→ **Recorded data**
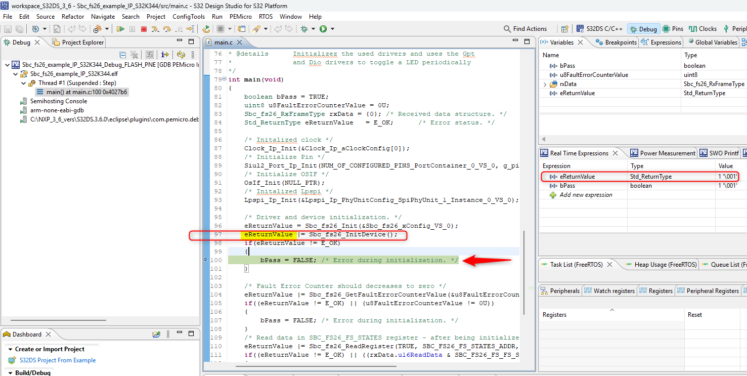Open the Window menu
The width and height of the screenshot is (747, 376).
click(x=291, y=16)
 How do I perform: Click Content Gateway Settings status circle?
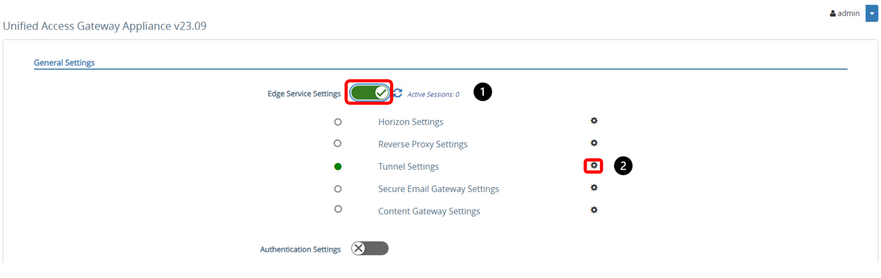[x=338, y=209]
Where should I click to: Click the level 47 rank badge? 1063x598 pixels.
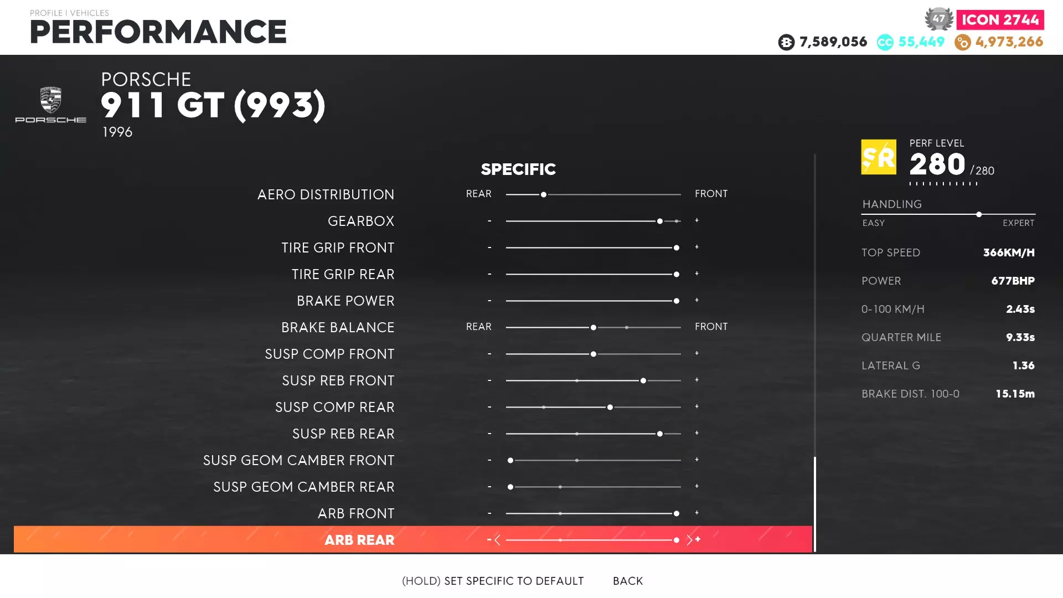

→ **Task brief**
If pictures appear, drop them, and retype exactly the lines from the "How do I perform: Click" line through the last line of the data above.

→ **Reply to the task**
 How do I perform: Click Content Gateway Settings status circle?
[x=338, y=209]
Where should I click to: Click the level 47 rank badge? 1063x598 pixels.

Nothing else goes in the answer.